Il y a dans l’argumentation de la SNCF en vue de l’égalisation des charges respectives, plus de dépit que d’objectivité, dans l’étude comparée du rôle et des moyens des deux grands modes de transports. Que l’Etat impose les entrepreneurs routiers s’il est prouvé qu’ils s’enrichissent très vite, d’accord ! Mais qu’elle les frappe d’une taxe compensatrice pour aligner les tarifs routiers sur les tarifs plus élevés de la SNCF, c’est une erreur, car la SNCF n’en restera pas moins en déficit ; et une faute parce que de deux choses l’une : ou ce se seront les clients des transporteurs qui subiront cette charge ou bien ces mêmes clients diminueront leurs importations et leurs exportations. Il ne peut alors résulter de cette augmentation des tarifs routiers qu’une hausse du coût de la vie ou un ralentissement de la production industrielle et agricole, c’est-à-dire une asphyxie du commerce et de toute la vie économique. Car et c’est là l’essentiel de ce que je veux modestement dire dans ce grave débat : le magnifique développement de nos transports routiers est avant la lettre un élément – et l’un des plus importants – de notre redressement économique. Des régions entières lui doivent déjà une prospérité que les quelques voies ferrées prisonnières depuis cent ans dans leurs immuables trajets, auraient été incapables de leur donner. L’exemple le plus typique n’est-il pas tout près de nous en ce riche département de l’Aveyron qui se mourrait, il y a cinquante ans à peine ? Un plan tout empirique d’abord, puis de plus en plus net, couvre toutes nos campagnes. Un réseau d’une extrême densité stimule toutes les initiatives par des lignes de grande communication ou de correspondance ou de concentration. Toute une vie culturelle est en pleine puissance par les facilités extraordinaires que l’autobus offre maintenant aux citadins vers les campagnes ou aux campagnards vers les villes. Savez-vous par exemple combien d’excursions ont été faites par nos autobus Tarn-et-Garonnais entre le 1er juillet et le 30 septembre 1949 ? 348 tout simplement.

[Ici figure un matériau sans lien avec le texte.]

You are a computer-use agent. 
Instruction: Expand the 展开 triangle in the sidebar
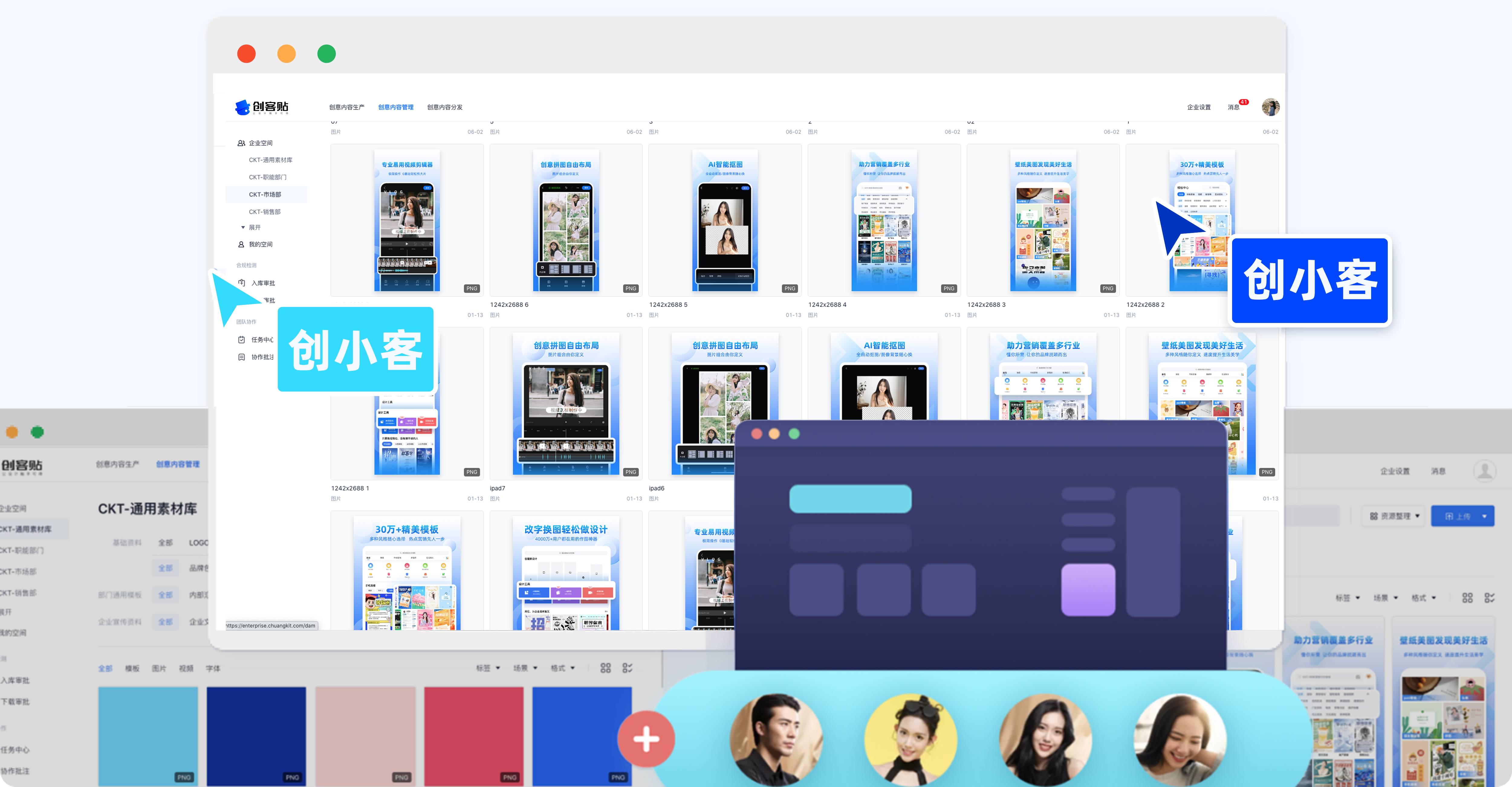[x=243, y=227]
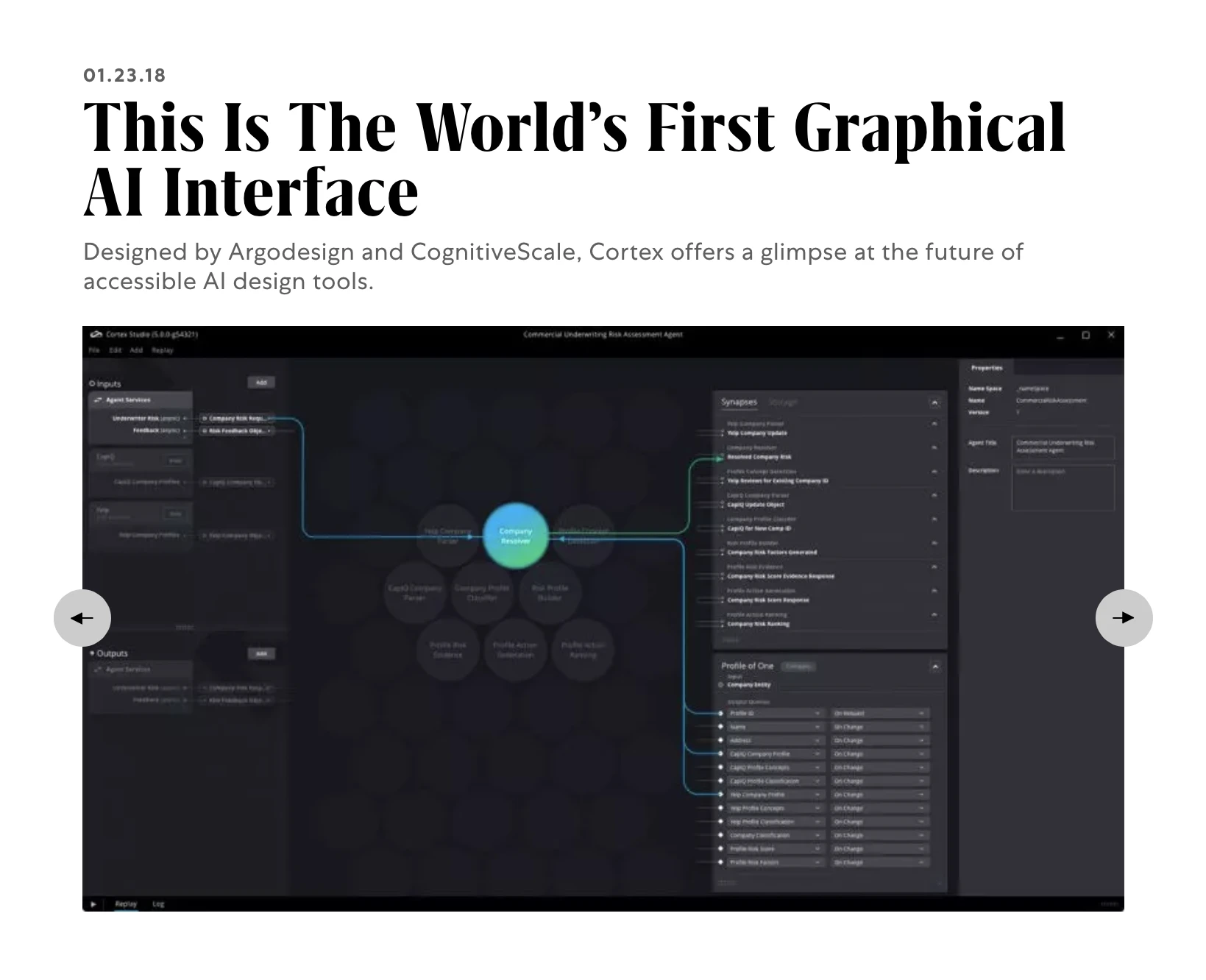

 Ce réseau a son existence propre coordonnée d’ailleurs d’elle-même avec celle du réseau ferroviaire. Il a ses gares, il aura demain un peu partout par ses propres moyens ses abris le long des routes qu’il sillonne.

Comment peut-on sérieusement penser à alourdir, à ralentir ce puissant mécanisme de résurrection nationale. L’excuse d’un Etat besogneux, ou d’une SNCF prisonnière de sa technique et de son monopole est-elle suffisante ? La hantise de la nationalisation a tout prix qui conduit à l’alignement sur le concurrent le plus couteux, va-t-elle l’emporter sur le bon sens ?

Je ne veux pas le croire.

Il faut chercher ailleurs que dans le relèvement des tarifs routiers la solution à la question que pose aujourd’hui le magnifique développement des transports routiers. Ce serait à désespérer de l’intelligence française si elle n’arrivait pas à la trouver. Marcel Guerret

 Nos lecteurs trouveront l’essentiel des pièces du procès Rail contre Route dans deux articles du Figaro l’un du 7 novembre 1949 sous la signature de M. Pierre Tissieer président du Conseil d’administration de la SNCF, l’autre, le 26 novembre, sous la signature de M. Georges Litalien, président de la Fédération nationale des transports routiers.